There follows a guest post by our in-house technology correspondent. He wrote a series of pieces for Lockdown Sceptics about the NHS Covid-tracking app last year and now he returns to the fray to cover the NHS vaccine app.
All that is missing from the dystopian movie that our lives have become is a Bond-style henchman, created through diabolical processes by the wicked super villain. Speaking of which, Michael Gove has a cunning plan to fill that gap. The runt of the NHS app litter, whose creators couldn’t even be bothered to give it a name beyond “The NHS App” has been selected for a set of maniacal modifications transforming it from a lacklustre dictionary of medical conditions into a cyber-bully fit to harass and torment a nation. As we shall see, this once unloved and overlooked app is set to become the accomplice and collaborator of scammers, blackmailers and fraudsters.
According to the Daily Mail, Gove envisages a world where you can’t just go somewhere freely: you have to be permitted by a state-operated app that displays your medical records to unwitting restaurant owners, bar staff, and presumably anyone with an authoritarian streak who sees themselves as an agent of our new bio-security state. It is morally and ethically bankrupt, but technically, could it work? What we know about its implementation is sketchy, but we can contemplate what would be involved.
To prove you have had a jab you must show the relevant entry on your medical record, which is held by your GP, assuming you are registered with one and you didn’t opt out of summary care records in the past. If you are a tourist or business traveller from abroad that rules you out. No Diet Coke for you. Those records are the most personal, private data possible and there is rightly a lot of security around who can access them. Indeed, this information is considered so private that in 2004 the NHS instructed BT to build an entirely separate national network just to handle it! Now for the app to work, any random member of the public needs access to that private data, by connecting to the correct medical record at the correct GP surgery. Get that wrong and you are exposing medical records on a massive scale.
The NHS was already working on a system to do this, called NHS Login. It has various levels of “proofing”, and access to medical records requires the highest, known as level nine. Proof level nine is simple: enter your email address and create a new password, accept the terms and conditions and wait for the validation email, return to the app and enter your full name, date of birth and the postcode that you gave your GP, accept the two check boxes for the terms and conditions, get your passport, UK drivers’ licence or EU ID card, and use your phone to take a photo of it and answer some questions about it then allow the app to take a picture of your face unless flashing lights and colours make you feel unwell in which case you can record a video of yourself reading out some numbers instead, submit and wait up to two hours for email saying that your picture is ok. Got that?

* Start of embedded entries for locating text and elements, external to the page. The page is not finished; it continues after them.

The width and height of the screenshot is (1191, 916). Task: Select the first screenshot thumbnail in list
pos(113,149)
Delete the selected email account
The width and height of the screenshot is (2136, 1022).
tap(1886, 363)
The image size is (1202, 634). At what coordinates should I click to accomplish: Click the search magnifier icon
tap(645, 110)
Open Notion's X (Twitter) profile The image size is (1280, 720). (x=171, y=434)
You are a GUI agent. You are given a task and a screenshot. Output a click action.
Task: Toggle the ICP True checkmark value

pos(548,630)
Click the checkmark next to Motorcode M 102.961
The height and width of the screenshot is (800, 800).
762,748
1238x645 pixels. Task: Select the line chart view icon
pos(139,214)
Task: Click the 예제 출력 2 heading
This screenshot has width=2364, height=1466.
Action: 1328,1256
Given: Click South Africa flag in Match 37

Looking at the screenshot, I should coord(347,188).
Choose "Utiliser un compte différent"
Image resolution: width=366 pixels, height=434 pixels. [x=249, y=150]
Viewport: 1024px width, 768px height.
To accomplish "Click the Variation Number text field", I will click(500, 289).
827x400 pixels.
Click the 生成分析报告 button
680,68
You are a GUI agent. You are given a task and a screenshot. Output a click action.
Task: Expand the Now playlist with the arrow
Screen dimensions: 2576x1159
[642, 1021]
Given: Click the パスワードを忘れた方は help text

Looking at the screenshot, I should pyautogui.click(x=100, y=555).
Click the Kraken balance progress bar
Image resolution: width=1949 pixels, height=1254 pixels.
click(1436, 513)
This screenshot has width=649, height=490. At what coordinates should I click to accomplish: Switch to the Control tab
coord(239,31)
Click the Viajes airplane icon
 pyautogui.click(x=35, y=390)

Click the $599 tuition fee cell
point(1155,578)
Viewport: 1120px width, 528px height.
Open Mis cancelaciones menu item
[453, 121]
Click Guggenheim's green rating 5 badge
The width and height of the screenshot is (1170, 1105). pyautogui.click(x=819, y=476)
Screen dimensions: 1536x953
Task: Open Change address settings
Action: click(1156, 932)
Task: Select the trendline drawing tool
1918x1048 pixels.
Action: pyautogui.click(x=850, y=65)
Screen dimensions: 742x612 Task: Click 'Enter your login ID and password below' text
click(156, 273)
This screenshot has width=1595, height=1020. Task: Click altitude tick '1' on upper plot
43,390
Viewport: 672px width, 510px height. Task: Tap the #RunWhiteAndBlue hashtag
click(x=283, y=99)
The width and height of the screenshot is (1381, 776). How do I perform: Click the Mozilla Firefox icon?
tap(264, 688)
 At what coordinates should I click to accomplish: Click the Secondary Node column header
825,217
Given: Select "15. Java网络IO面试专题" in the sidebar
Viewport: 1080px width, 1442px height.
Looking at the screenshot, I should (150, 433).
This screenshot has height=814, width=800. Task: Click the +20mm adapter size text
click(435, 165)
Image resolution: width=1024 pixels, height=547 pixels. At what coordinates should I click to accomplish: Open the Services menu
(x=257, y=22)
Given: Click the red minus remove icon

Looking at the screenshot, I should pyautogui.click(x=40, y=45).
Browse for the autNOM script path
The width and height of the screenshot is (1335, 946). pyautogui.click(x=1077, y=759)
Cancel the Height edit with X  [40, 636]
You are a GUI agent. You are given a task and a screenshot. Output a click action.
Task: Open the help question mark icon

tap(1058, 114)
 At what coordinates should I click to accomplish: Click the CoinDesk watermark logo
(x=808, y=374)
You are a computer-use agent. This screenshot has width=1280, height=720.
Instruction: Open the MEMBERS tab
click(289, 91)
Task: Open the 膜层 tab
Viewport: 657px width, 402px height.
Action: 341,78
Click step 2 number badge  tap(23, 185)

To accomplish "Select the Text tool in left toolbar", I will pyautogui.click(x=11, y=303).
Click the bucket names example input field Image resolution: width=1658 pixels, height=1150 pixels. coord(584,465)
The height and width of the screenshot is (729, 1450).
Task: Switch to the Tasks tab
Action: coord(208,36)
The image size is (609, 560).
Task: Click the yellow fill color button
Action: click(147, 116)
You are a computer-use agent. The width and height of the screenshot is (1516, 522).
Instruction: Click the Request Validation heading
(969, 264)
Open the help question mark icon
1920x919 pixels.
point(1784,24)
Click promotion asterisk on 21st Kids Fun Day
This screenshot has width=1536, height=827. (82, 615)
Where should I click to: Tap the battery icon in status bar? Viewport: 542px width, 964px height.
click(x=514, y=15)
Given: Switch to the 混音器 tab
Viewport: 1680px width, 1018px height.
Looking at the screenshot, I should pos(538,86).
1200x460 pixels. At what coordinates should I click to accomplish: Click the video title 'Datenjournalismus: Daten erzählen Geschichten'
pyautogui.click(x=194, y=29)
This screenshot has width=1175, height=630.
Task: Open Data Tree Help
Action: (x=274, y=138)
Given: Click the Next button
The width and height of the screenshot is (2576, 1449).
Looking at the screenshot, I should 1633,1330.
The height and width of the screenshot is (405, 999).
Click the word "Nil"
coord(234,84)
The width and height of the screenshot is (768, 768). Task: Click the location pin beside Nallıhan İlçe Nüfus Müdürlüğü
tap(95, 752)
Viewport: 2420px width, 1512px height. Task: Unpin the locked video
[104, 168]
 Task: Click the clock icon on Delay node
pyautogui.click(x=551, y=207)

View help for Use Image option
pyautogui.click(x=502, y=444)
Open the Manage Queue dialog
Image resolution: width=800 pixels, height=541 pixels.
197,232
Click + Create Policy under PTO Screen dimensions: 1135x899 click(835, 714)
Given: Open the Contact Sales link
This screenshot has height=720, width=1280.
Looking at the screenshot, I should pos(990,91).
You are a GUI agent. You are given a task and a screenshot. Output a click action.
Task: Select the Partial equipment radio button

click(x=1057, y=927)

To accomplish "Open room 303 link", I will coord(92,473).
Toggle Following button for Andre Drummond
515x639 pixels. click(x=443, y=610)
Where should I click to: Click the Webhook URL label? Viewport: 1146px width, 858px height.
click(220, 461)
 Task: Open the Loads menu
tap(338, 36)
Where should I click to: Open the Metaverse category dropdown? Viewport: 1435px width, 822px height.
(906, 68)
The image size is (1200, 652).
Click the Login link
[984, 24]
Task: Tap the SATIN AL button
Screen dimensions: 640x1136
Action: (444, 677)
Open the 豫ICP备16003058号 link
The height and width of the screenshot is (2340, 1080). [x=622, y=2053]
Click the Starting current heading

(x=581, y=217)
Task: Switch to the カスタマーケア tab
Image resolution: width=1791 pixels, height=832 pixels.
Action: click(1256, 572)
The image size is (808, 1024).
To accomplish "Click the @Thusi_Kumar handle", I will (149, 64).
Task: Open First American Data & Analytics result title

That’s your NHS Login account set up, now to find your GP surgery. Let’s hope they have one of the seven recognised systems in which case you get an email from your GP confirming the connection. Or it might be from a scammer, it’s hard to tell. This is a big problem. The onboarding process puts you in a frame of mind where you are clicking anything, getting emails, taking photos of identity documents and you just want to get to the end of the process so you can go to the pub. If you get lost or distracted or have a question or just want to ask someone about it all, then the opportunities for scammers to insert themselves into the process are endless. At which point they have your most fundamental identity documents and access to your medical records to boot. Blackmail, extortion and fraud are sure to follow.
If they get this wrong, they will truly have created a monster for our technocratic age. An enabler of identity theft and medical data leakage on a national scale, exposing every embarrassing medical episode and blackmailable exploit imaginable. Scammers, crooks, and menaces around the world must be licking their lips.
Beyond the setup process, how does Gove’s fever-dream play out? If you have a jab the app will not know until it makes its way onto your summary care record at your GP. How long will that take? What is your status in the meantime? What if it never appears? Who you do call to fix it, your GP? If it is on your record when does the app consider immunity to be effective, how many weeks after the jab? Is it the same for all vaccines? Does it consider you immune after just one jab or will you be forced to wait for a second jab? And how long does it consider immunity to last? Your app could be showing green for months, then just as you are going to your daughter’s wedding, oops red, the app thinks you need a booster shot. No wedding for you. And if you can go to the wedding if you can show you’ve tested negative, who puts those tests on your medical record? Lateral flow tests are easy to do at home, but it would be too easy to fake a negative if you could write your own record. So, it will have to be carried out by an official at their convenience not yours, and the result will have to make its way onto your GP-held record. How long will that take? It had better be quick because the result is only valid for two days.
The doughty few that make it through the setup process will be rewarded by an app that puts them at the whim of NHS data entry clerks and ever-changing rules from public health panjandrums. They will live in a constant state of anxiety, fearful that it will turn from showing green to red and all their plans will be on hold for an arbitrary time with no reliable way to fix it.
I can only appeal to any developer building this app to realise what they are doing and make a stand. Refuse to work on it. Consider it as bad as any spyware, ransomware, virus, or weapon system. It is going to make a lot of people’s lives miserable and that is not why you went into software.